▸ Text:
--------------------------------

Acts 11:1-18
Now the apostles and the believers who were in Judea heard
that the Gentiles had also accepted the word of God. 2So when Peter
went up to Jerusalem, the circumcised believers criticized him, 3saying,
“Why did you go to uncircumcised men and eat with them?” 4Then Peter
began to explain it to them, step by step, saying, 5“I was in the
city of Joppa praying, and in a trance I saw a vision. There was something like
a large sheet coming down from heaven, being lowered by its four corners; and
it came close to me. 6As I looked at it closely I saw four-footed
animals, beasts of prey, reptiles, and birds of the air. 7I also
heard a voice saying to me, ‘Get up, Peter; kill and eat.’ 8But I
replied, ‘By no means, Lord; for nothing profane or unclean has ever entered my
mouth.’ 9But a second time the voice answered from heaven, ‘What God
has made clean, you must not call profane.’ 10This happened three
times; then everything was pulled up again to heaven. 11At that very
moment three men, sent to me from Caesarea, arrived at the house where we were.
12The Spirit told me to go with them and not to make a distinction
between them and us. These six brothers also accompanied me, and we entered the
man’s house. 13He told us how he had seen the angel standing in his
house and saying, ‘Send to Joppa and bring Simon, who is called Peter; 14he
will give you a message by which you and your entire household will be saved.’ 15And
as I began to speak, the Holy Spirit fell upon them just as it had upon us at
the beginning. 16And I remembered the word of the Lord, how he had
said, ‘John baptized with water, but you will be baptized with the Holy
Spirit.’ 17If then God gave them the same gift that he gave us when
we believed in the Lord Jesus Christ, who was I that I could hinder God?” 18When
they heard this, they were silenced. And they praised God, saying, “Then God
has given even to the Gentiles the repentance that leads to life.”
I grew up near Pittsburgh, but not in Pittsburgh. So when we moved here, I was quite
surprised to discover the natives’ distaste for ever, ever, ever crossing a
river. And since we have not one
but three rivers to deal with in da burg, this stubborn reluctance creates an atmosphere
of not very well hidden parochialism that is evident on an almost daily
basis. I don’t know if people are
afraid that they’ll never find their way back home from yonder shore, or
whether they’re simply afraid of falling into the Monongahela.
It didn’t take long for us to realize that there are seemingly
impenetrable boundaries pretty much everywhere you turn here. Many of these barriers are, indeed,
created by Pittsburgh’s charming, yet challenging topography of hills, rivers, and
bridges. Worst of all, perhaps, is
the seasonal annoyance of road construction and those charming little orange
traffic cones that pop up as insistently as dandelions every spring.

--------------------------------

▸ Required actions:
1) Answer these three questions from the text on Acts 11 and Pittsburgh.
(a) In which city was Peter praying when he saw the vision?
(b) From which city were the three men sent to Peter?
(c) To what does the writer compare the orange traffic cones?
2) Write the next part of the text on Acts 11 and Pittsburgh, picking up right after its final sentence.

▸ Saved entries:

--------------------------------

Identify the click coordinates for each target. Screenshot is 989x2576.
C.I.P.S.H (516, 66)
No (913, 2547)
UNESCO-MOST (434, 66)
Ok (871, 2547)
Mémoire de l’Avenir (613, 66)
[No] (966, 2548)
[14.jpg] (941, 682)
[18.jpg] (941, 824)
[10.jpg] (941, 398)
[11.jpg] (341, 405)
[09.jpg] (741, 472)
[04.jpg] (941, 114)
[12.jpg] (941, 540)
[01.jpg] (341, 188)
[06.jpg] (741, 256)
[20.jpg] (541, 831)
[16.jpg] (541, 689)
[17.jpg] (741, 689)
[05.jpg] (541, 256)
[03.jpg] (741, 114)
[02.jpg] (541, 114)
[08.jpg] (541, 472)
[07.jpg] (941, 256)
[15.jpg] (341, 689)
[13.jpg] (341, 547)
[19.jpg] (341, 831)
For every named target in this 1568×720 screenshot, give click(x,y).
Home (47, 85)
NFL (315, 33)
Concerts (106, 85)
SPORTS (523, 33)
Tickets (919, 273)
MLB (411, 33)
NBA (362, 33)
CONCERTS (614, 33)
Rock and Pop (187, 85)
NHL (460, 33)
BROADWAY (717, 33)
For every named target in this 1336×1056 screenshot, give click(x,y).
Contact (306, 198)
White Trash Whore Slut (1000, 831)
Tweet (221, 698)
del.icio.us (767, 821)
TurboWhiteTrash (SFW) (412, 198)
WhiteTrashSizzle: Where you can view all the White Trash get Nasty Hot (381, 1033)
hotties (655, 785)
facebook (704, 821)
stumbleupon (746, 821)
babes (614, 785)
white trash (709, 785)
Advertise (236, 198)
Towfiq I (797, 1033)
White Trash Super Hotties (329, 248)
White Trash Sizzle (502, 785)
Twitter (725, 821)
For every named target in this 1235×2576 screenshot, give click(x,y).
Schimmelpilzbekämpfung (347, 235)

--------------------------------

▸ Per-task outputs:
1)
(a) Joppa
(b) Caesarea
(c) Dandelions that pop up every spring

2)
But some boundaries are not geographical, yet are as
tenacious and toxic as weeds. Some
boundaries are deeply rooted in our brains and express themselves in ways that
usually escape our notice. We are
only vaguely aware of many persistent and sometimes poisonous boundaries in how
we organize ourselves in our neighborhoods, our workplaces, our families and
even our churches.
This isn’t only a burg thing. There is a compelling human drive to sort out and separate
ourselves by nation, tribe, age, language, race, religion, political
affiliation, class, you name it. And
you know it’s true. Everywhere,
you will birds of a feather flocking together because we feel more comfortable
and secure when we are hanging out with birds who reflect who we are or who we
imagine ourselves to be.
All kinds of laws have been enacted throughout history to
overcome our most damaging and unjust urges toward keeping other people out – desegregation
of schools, busing of school students, affirmative action, equal housing laws,
elimination of red lining certain communities in lending, etc. These laws help overcome some of our
most powerful prejudices. But the
urge to stay within a carefully drawn boundary is a powerful one, particularly
when we feel threatened, fearful or anxious. When the chips are down, and our stranger danger radar goes into
full red alert mode, we shut down bridges, seal the borders and dust off the
blueprints for our favorite kind of neighbor – a non-offensive fence to protect
us from “those” people, whoever they are.
Robert Frost
famously wrote: “Something there is that doesn’t love a wall.” Frost never does reveal what or
who it is who doesn’t love a wall, but we can be pretty certain it isn’t a
human being. Because there is nothing
humans love more than walls. There
is very little we hate more than crossing boundaries. Because crossing a boundary makes us vulnerable. Crossing a boundary means we may have
to give up something that makes us feel good. Crossing a boundary entails a grave risk to our own
self-understanding and our own comfort.
Something doesn’t love a wall, but it sure ain’t us. We are crazy about them.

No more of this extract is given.